Wiersze źródłowe:
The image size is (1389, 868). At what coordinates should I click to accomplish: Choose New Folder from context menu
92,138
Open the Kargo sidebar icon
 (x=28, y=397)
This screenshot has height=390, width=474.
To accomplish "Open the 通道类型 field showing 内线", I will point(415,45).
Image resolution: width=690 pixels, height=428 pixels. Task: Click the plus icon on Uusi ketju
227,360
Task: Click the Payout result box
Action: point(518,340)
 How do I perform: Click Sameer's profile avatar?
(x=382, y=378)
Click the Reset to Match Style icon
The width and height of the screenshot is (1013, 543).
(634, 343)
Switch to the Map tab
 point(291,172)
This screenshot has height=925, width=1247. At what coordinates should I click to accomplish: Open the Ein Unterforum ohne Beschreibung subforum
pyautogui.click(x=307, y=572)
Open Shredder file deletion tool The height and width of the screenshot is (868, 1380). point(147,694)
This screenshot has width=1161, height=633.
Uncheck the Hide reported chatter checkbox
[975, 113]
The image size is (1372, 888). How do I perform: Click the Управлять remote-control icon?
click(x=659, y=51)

Szczegóły zadania:
Proszę ułożyć powyższe wiersze jako tabelę Markdown z kolumnami „Nr” i „Treść”, gdzie „Nr” to numer wiersza, a „Treść” to sam wiersz. Puste wiersze należy pominąć.

Odpowiedź:
| Nr | Treść |
|---|---|
| 1 | The image size is (1389, 868). At what coordinates should I click to accomplish: Choose New Folder from context menu |
| 2 | 92,138 |
| 3 | Open the Kargo sidebar icon |
| 4 |  (x=28, y=397) |
| 5 | This screenshot has height=390, width=474. |
| 6 | To accomplish "Open the 通道类型 field showing 内线", I will point(415,45). |
| 7 | Image resolution: width=690 pixels, height=428 pixels. Task: Click the plus icon on Uusi ketju |
| 8 | 227,360 |
| 9 | Task: Click the Payout result box |
| 10 | Action: point(518,340) |
| 11 |  How do I perform: Click Sameer's profile avatar? |
| 12 | (x=382, y=378) |
| 13 | Click the Reset to Match Style icon |
| 14 | The width and height of the screenshot is (1013, 543). |
| 15 | (634, 343) |
| 16 | Switch to the Map tab |
| 17 |  point(291,172) |
| 18 | This screenshot has height=925, width=1247. At what coordinates should I click to accomplish: Open the Ein Unterforum ohne Beschreibung subforum |
| 19 | pyautogui.click(x=307, y=572) |
| 20 | Open Shredder file deletion tool The height and width of the screenshot is (868, 1380). point(147,694) |
| 21 | This screenshot has width=1161, height=633. |
| 22 | Uncheck the Hide reported chatter checkbox |
| 23 | [975, 113] |
| 24 | The image size is (1372, 888). How do I perform: Click the Управлять remote-control icon? |
| 25 | click(x=659, y=51) |